Beginning at the line that contains "Why a Community Land Trust? (65, 1980)", reproduce the entries below exactly, ending with the line that contains "Knihkupectví (94, 83)". Omit each picture.

Segment Start: PROVIDED RECORDS

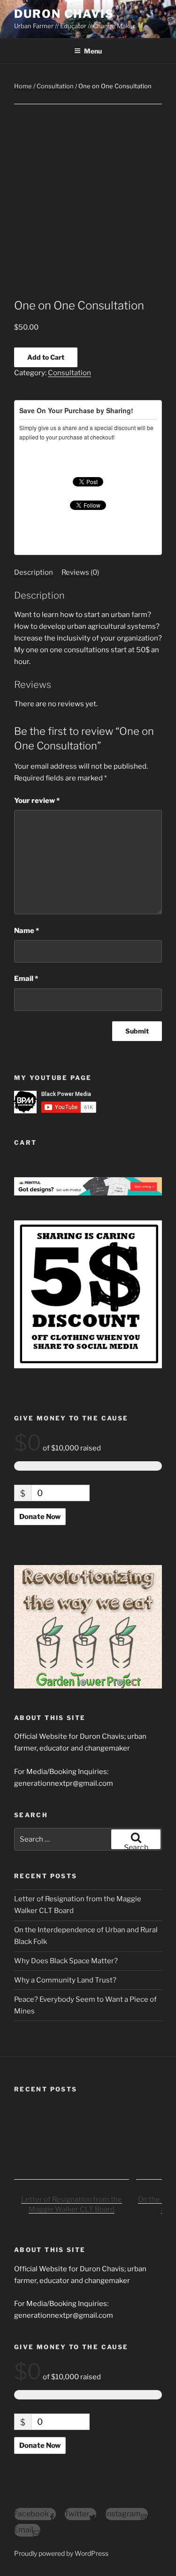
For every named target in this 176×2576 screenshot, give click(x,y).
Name (26, 930)
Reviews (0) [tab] (80, 572)
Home (23, 86)
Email (26, 978)
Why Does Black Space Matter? (66, 1961)
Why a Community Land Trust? (65, 1980)
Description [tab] (33, 572)
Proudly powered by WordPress (61, 2553)
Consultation (55, 86)
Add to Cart (45, 357)
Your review (37, 800)
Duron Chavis (64, 14)
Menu (93, 51)
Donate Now (40, 1516)
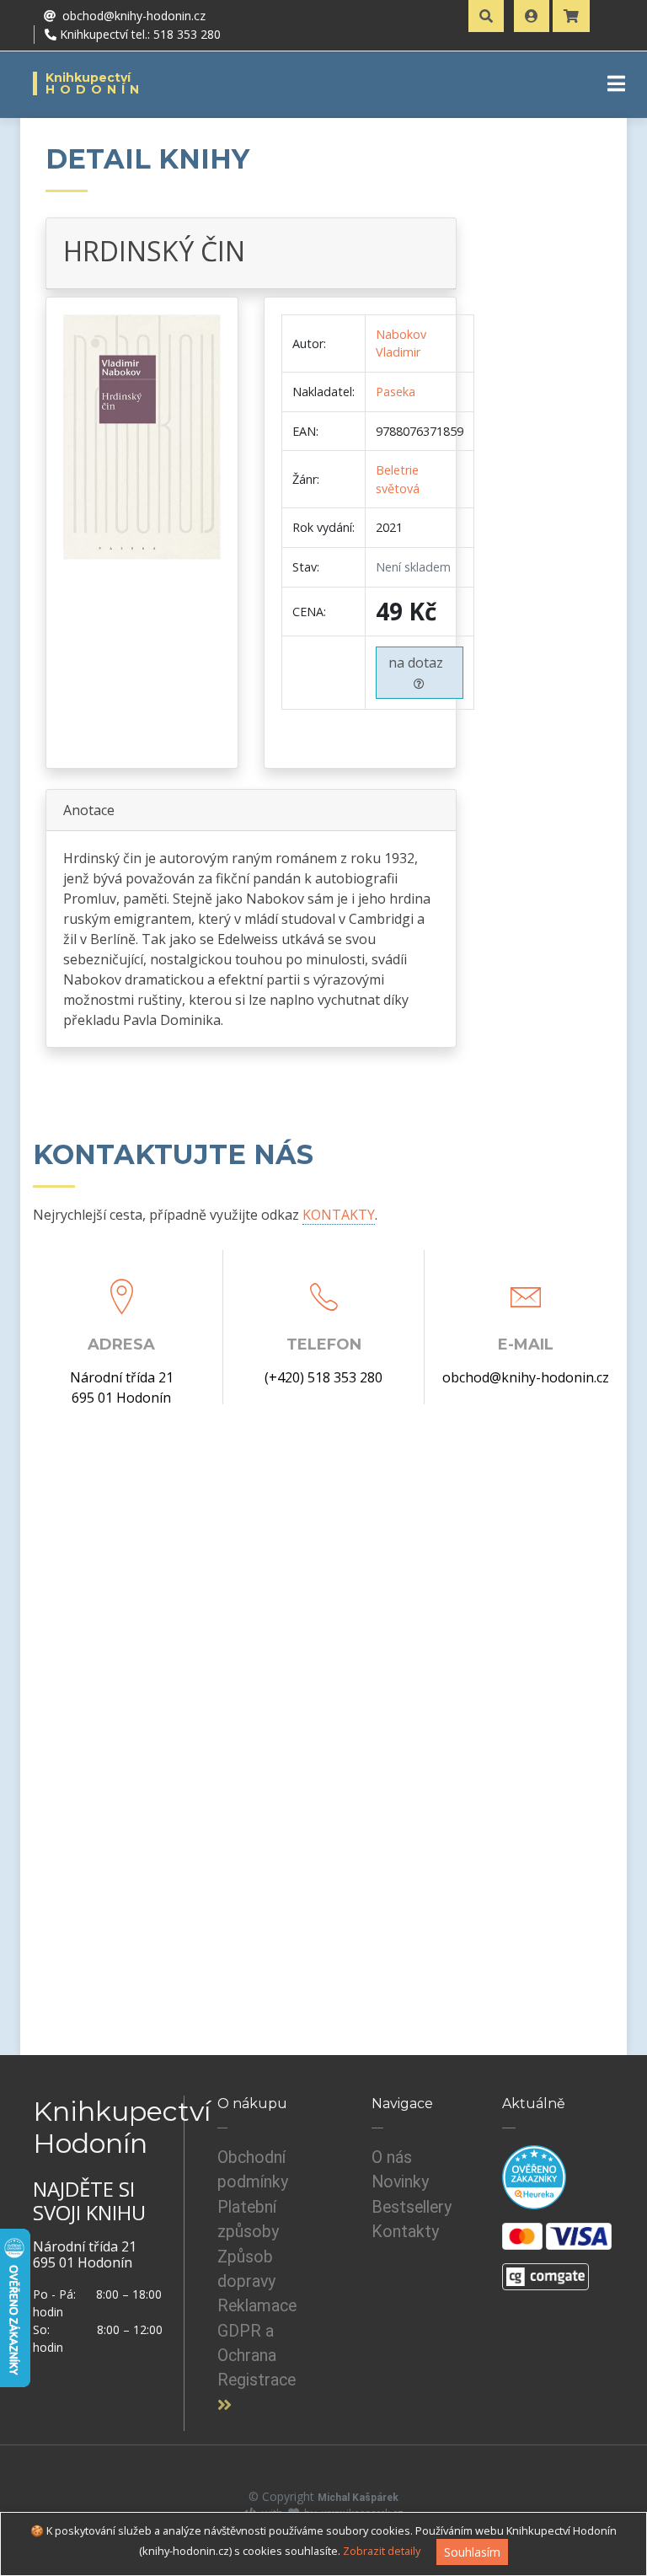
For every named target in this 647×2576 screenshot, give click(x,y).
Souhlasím (472, 2552)
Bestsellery (412, 2207)
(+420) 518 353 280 (323, 1377)
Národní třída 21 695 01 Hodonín (122, 1387)
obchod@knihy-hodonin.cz (525, 1377)
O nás (392, 2157)
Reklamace (257, 2306)
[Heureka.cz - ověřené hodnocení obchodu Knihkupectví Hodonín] (534, 2176)
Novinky (400, 2182)
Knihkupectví (94, 83)
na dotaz (419, 662)
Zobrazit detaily (381, 2550)
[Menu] (616, 83)
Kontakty (405, 2231)
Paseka (395, 392)
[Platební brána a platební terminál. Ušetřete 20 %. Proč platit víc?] (545, 2269)
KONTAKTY (338, 1214)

Segment End: PROVIDED RECORDS

EXERCISE OUTPUT:
Why a Community Land Trust? (65, 1980)
Description [tab] (33, 572)
Proudly powered by WordPress (61, 2553)
Consultation (55, 86)
Add to Cart (45, 357)
Your review (37, 800)
Duron Chavis (64, 14)
Menu (93, 51)
Donate Now (40, 1516)
For every named target in this 647×2576 screenshot, give click(x,y).
Souhlasím (472, 2552)
Bestsellery (412, 2207)
(+420) 518 353 280 (323, 1377)
Národní třída 21 695 01 Hodonín (122, 1387)
obchod@knihy-hodonin.cz (525, 1377)
O nás (392, 2157)
Reklamace (257, 2306)
[Heureka.cz - ověřené hodnocení obchodu Knihkupectví Hodonín] (534, 2176)
Novinky (400, 2182)
Knihkupectví (94, 83)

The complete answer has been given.